**PROBLEM REQUIREMENTS**
Give as a JSON list of strings the lines of the items below starting at the line containing "This screenshot has height=546, width=1165." and ending at the line containing "pyautogui.click(x=37, y=191)", one string per line, leaving out blank lines.

#### DATA SECTION ####

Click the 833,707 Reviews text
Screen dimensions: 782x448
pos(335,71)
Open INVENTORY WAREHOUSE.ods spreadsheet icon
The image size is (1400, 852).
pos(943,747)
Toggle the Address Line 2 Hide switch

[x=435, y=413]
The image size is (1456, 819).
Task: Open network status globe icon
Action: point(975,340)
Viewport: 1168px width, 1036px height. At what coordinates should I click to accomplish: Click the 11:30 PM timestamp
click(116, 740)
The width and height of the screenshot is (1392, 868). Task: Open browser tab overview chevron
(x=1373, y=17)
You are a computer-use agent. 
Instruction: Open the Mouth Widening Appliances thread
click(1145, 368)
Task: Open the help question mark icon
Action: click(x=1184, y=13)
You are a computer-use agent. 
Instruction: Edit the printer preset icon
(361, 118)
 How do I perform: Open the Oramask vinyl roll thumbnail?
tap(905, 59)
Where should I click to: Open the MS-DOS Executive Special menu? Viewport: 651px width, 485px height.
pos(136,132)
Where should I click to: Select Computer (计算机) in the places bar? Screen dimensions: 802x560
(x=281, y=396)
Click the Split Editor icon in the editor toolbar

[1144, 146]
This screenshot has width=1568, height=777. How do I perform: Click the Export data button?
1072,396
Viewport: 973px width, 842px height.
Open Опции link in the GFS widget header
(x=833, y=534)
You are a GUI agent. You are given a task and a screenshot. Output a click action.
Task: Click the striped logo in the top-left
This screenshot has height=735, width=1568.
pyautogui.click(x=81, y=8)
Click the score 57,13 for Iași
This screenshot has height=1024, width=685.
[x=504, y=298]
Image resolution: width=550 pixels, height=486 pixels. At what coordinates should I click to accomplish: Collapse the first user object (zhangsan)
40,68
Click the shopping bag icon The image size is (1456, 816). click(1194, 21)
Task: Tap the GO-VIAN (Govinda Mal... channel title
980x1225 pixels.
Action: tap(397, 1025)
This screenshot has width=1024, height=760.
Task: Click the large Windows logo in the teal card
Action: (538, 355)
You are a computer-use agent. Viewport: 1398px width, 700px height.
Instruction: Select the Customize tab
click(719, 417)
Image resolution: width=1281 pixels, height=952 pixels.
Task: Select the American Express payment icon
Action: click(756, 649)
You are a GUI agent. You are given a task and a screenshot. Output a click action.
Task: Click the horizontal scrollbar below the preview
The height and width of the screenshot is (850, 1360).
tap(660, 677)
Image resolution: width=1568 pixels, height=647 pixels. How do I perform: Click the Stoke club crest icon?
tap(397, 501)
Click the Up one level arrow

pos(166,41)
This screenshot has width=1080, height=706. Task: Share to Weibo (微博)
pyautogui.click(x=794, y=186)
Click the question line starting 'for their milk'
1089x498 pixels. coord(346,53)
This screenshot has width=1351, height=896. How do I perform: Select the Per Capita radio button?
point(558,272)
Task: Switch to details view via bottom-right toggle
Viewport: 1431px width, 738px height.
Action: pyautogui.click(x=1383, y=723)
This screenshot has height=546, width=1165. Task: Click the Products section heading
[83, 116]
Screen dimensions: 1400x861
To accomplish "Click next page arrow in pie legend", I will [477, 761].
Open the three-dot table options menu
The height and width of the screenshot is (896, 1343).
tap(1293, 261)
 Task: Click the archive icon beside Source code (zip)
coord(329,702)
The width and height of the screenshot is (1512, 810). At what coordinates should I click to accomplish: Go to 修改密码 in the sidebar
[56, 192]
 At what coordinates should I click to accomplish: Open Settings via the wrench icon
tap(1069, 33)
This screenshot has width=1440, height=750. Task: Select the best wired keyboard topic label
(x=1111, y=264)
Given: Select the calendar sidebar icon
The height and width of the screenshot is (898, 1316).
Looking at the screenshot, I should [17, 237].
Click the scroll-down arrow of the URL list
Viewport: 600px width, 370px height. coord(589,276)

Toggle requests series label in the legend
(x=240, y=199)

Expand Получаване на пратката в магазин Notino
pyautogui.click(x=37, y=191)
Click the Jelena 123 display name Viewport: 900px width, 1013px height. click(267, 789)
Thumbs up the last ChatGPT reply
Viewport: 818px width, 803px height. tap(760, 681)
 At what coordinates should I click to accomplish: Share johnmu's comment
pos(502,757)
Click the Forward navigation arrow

####

**ANSWER TO THIS PROBLEM**
[
  "This screenshot has height=546, width=1165. Task: Click the Products section heading",
  "[83, 116]",
  "Screen dimensions: 1400x861",
  "To accomplish \"Click next page arrow in pie legend\", I will [477, 761].",
  "Open the three-dot table options menu",
  "The height and width of the screenshot is (896, 1343).",
  "tap(1293, 261)",
  " Task: Click the archive icon beside Source code (zip)",
  "coord(329,702)",
  "The width and height of the screenshot is (1512, 810). At what coordinates should I click to accomplish: Go to 修改密码 in the sidebar",
  "[56, 192]",
  " At what coordinates should I click to accomplish: Open Settings via the wrench icon",
  "tap(1069, 33)",
  "This screenshot has width=1440, height=750. Task: Select the best wired keyboard topic label",
  "(x=1111, y=264)",
  "Given: Select the calendar sidebar icon",
  "The height and width of the screenshot is (898, 1316).",
  "Looking at the screenshot, I should [17, 237].",
  "Click the scroll-down arrow of the URL list",
  "Viewport: 600px width, 370px height. coord(589,276)",
  "Toggle requests series label in the legend",
  "(x=240, y=199)",
  "Expand Получаване на пратката в магазин Notino",
  "pyautogui.click(x=37, y=191)"
]